Points of Interest: Implementing Simulation-Based Storm Hazard Consequence Prediction for Emergency Management
Project Lead: Sam Adams, PhD Candidate
Project Type: Dissertation Research
This research address the question: How can storm modeling, consequence threshold mapping, and similar tools be incorporated into Hazard Vulnerability Assessments to identify local storm vulnerabilities and minimize unanticipated consequences for community health, safety, and economic security?. Results will help emergency managers incorporate storm simulation and vulnerability mapping into existing hazard vulnerability assessment processes to improve impact, consequence, and outcome prediction for major coastal storms. During significant storm events, coastal communities can experience adverse impacts and consequences of critical infrastructure that planners did not anticipate or sufficiently prepare for. This situation is likely to worsen with rising sea levels, more frequent and intense storm events, growing coastal populations, expanding coastal development, and increasing societal dependence on complex infrastructure.
Current approaches to assessing vulnerability leave a data gap by which local emergency managers lack sufficient information to predict the full consequences of a major storm striking their coastal community. Recent developments in storm and consequence modeling, such as the Rhode Island Coastal Hazard Analysis Modeling and Prediction system (RI-CHAMP), offer opportunities to capture more detailed, comprehensive data about local exposure to storm hazards and the cascading consequences of critical infrastructure failure that can bridge the gap to improve storm readiness.
This implementation research uses a mixed methods approach to study the practical application of decision support tools (i.e., RI-CHAMP) to improve local storm preparedness and response. Data is gathered from emergency management practitioners through interviews, case studies, and an online survey.

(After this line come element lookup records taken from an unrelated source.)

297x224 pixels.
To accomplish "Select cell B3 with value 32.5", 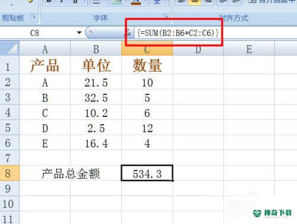I will click(96, 97).
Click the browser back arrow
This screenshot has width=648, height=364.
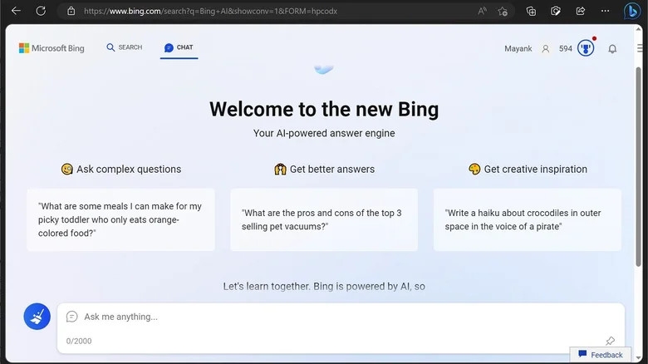click(16, 11)
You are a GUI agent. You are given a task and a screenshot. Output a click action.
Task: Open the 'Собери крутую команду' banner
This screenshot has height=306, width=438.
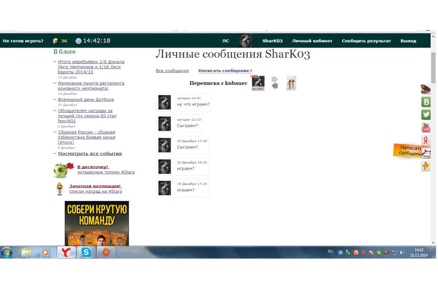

Findings will contribute to existing literature on social and physical constructs of hazard vulnerability and critical infrastructure dependencies by helping researchers better understand the relationship between critical infrastructure and community vulnerability to natural hazards. The results of this study will also help emergency managers use RI-CHAMP and other decision support tools to measure and qualify their communities’ vulnerability to climate and extreme weather impacts, the components and determinants of those vulnerabilities, the mechanisms through which their community is made vulnerable, and the availability and reliability of data used to make such assessments.